A interface entre inflamação intestinal, microbiota e metabolismo energético confere às doenças gastrointestinais complexidade fisiopatológica que transcende a dicotomia entre funcionalidade e inflamação orgânica. Tanto a síndrome do intestino irritável (SII), considerada desordem funcional modulada por microbiota e hipersensibilidade visceral, quanto a doença de Crohn e a colite ulcerativa, integrantes do espectro das doenças inflamatórias intestinais (DII), exigem intervenções dietéticas ancoradas em evidências translacionais. De acordo com Sartor & Wu (2017), Levine et al. (2020) e Staudacher & Whelan (2017), qual proposição expressa de modo mais consistente a aplicação clínica contemporânea da nutrição nesses contextos?

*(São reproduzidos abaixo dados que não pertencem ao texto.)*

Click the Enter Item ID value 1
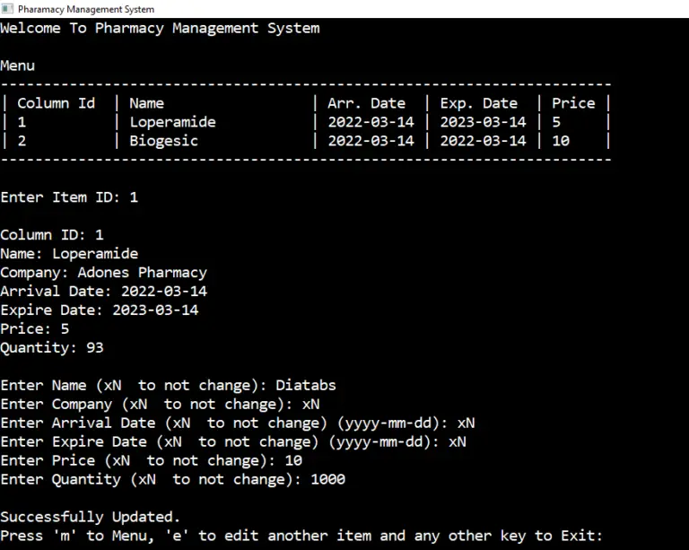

As dietas de exclusão para DII baseiam-se na eliminação de componentes imunogênicos universais, assegurando resposta homogênea de remissão clínica independentemente de perfil genético ou ambiental dos pacientes.
A nutrição enteral exclusiva em Crohn pediátrico apresenta eficácia comparável à corticoterapia na indução de remissão, modulando microbiota e inflamação, mas seu impacto é marginal em adultos devido a baixa adesão e mecanismos fisiopatológicos distintos
Em colite ulcerativa, dietas suplementadas com ácidos graxos poli-insaturados n-3 demonstram efeitos consistentes na resolução inflamatória, dispensando terapias farmacológicas imunossupressoras em protocolos clínicos de manutenção.
Protocolos de baixo FODMAP em SII reduzem sintomas gastrointestinais por diminuição de substratos fermentáveis, mas requerem fases de reintrodução estruturada para preservar diversidade microbiana e prevenir repercussões metabólicas negativas de longo prazo.
Na SII, estratégias nutricionais têm relevância apenas sintomática, sem implicação nos mecanismos fisiopatológicos subjacentes, razão pela qual a intervenção dietética é secundária frente ao manejo farmacológico.